Anyone have any good pickling recipes for me to try out? i always wanted to make my own pickled fish and need recipes...


----------



## tim.sirek (Jun 3, 2007)

I have a good one, but too lazy to type it out. If you PM me your address I can send you a photocopy of it though.


----------



## Ron Gilmore (Jan 7, 2003)

1-1 gal jar 
Iodized salt 
Sugar 
White Vinegar 
onions 
Pickleing Spice. { I remove the cloves] 
White cooking wine 
.1/2 pint or pint jars or any other size with a lid. Some use baby food jars.

Refrigerate fish during all times in brine and after packing in in final phase.

Cut northern or any fish into bite size pieces, no need to remove bones as they disolve during brineing. Fill 1-gal jar no more than 1/2 full. Mix 1/2 cup salt per quart of water cover fish and let stand 48-72 hours depending on thickness of fish. 
Drain and rinse in cold water. Return fish to gal jar and cover with vinegar. Let stand 48-72 hours. depending on thickness.

Final brine. 4 cups white vinager, 3 cups sugar, Bring to boil then add 1 cup white cooking whine. Let cool.

Drain and rinse fish thourghly, discard vineagar. Pack fish in to jars with onions[as much as you want or don't] and 1/2 tsp of pickling spice. cover contents with brine refrigerate.

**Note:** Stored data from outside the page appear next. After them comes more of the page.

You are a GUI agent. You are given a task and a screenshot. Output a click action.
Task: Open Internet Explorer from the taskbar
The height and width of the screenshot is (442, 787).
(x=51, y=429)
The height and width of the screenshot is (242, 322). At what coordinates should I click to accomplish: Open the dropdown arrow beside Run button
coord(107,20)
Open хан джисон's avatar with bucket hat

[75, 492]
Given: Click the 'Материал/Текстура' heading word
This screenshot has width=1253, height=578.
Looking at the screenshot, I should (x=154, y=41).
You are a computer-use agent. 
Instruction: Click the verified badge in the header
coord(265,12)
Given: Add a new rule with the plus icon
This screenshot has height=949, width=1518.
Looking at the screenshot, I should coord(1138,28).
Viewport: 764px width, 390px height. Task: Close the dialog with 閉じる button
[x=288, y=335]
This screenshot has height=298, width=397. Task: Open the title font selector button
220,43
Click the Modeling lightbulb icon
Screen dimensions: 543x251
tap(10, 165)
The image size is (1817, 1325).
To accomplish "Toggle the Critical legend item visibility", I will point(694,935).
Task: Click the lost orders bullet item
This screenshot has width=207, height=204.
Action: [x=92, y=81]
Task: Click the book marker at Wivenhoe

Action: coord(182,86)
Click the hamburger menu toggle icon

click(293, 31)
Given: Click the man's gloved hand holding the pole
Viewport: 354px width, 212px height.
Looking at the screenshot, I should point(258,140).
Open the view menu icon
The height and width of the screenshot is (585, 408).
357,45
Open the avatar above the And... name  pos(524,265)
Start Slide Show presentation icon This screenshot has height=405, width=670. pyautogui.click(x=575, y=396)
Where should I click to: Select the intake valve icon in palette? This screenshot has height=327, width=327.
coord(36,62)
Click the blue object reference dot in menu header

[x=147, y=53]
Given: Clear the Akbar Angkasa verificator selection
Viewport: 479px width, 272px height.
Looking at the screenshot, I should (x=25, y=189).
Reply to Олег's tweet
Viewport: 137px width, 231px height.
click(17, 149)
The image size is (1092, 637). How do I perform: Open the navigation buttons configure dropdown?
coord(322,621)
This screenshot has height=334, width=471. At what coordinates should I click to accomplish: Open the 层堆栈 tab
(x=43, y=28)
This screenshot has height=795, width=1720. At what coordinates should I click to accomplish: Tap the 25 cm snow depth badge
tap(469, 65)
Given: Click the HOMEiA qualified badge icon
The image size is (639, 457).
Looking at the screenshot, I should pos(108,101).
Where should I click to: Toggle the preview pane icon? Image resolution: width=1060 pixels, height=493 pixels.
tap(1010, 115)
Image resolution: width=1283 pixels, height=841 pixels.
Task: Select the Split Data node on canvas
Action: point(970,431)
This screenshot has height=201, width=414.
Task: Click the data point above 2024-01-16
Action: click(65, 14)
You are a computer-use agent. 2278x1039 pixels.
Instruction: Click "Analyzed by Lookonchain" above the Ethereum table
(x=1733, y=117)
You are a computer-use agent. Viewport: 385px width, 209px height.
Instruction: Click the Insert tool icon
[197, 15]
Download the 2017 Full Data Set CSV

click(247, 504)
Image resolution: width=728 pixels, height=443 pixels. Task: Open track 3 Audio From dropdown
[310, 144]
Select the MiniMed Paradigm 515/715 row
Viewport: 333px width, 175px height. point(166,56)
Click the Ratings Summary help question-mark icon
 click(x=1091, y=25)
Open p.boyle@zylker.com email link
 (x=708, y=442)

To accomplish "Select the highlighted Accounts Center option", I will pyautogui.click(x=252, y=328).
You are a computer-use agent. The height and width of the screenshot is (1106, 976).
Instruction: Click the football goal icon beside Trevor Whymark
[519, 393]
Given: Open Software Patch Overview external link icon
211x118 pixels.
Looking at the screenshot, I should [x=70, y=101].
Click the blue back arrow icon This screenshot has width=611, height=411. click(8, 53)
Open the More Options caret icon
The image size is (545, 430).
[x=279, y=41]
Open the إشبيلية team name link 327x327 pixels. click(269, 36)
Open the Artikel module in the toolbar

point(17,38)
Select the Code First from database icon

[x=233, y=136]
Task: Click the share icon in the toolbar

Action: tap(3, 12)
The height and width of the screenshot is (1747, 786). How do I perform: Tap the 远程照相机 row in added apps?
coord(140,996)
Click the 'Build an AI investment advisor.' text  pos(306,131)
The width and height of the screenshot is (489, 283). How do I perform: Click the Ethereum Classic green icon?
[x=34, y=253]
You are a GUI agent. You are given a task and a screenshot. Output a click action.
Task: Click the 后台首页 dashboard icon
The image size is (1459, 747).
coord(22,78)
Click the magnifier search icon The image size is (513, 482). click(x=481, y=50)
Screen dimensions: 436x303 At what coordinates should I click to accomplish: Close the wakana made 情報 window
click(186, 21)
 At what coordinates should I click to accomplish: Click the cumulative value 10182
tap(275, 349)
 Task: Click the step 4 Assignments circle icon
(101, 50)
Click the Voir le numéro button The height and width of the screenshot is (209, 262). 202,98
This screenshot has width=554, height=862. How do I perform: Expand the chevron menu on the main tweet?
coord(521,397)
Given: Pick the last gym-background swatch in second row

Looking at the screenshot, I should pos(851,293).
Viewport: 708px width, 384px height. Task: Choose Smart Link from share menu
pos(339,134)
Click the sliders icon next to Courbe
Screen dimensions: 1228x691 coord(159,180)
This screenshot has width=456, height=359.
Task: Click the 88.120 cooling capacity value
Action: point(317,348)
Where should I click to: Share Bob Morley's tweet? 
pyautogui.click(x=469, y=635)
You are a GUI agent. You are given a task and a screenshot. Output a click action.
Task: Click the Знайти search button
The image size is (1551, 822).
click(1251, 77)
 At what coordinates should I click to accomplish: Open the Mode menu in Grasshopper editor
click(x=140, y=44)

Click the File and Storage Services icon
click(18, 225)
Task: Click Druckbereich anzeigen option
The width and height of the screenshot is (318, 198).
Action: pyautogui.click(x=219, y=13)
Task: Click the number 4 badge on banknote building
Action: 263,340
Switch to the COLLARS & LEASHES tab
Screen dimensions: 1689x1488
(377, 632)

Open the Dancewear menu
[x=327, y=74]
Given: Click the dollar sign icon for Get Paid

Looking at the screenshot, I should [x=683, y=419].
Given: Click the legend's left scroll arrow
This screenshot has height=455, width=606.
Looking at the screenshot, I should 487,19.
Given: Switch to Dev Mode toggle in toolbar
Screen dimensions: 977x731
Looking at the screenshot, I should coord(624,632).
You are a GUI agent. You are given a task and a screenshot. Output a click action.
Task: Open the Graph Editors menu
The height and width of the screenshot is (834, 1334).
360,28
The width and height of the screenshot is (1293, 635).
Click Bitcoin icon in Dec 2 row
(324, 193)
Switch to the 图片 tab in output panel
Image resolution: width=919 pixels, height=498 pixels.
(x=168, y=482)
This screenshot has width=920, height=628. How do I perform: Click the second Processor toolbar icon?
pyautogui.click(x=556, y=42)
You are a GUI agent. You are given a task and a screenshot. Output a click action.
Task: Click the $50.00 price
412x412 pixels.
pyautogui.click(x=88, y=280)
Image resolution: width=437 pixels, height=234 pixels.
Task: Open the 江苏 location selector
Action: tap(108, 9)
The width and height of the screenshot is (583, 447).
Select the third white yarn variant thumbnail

Refringerate about 48 hours before eating to allow brine to flavor through

They will keep 6-8 months in refrigerator, but never last that long at our house.

I drain about1/2 of the liquid off and then add sour cream to the jar at times to change the flavor.

Any left over sugar brine can be frozen and added to the next batch.


----------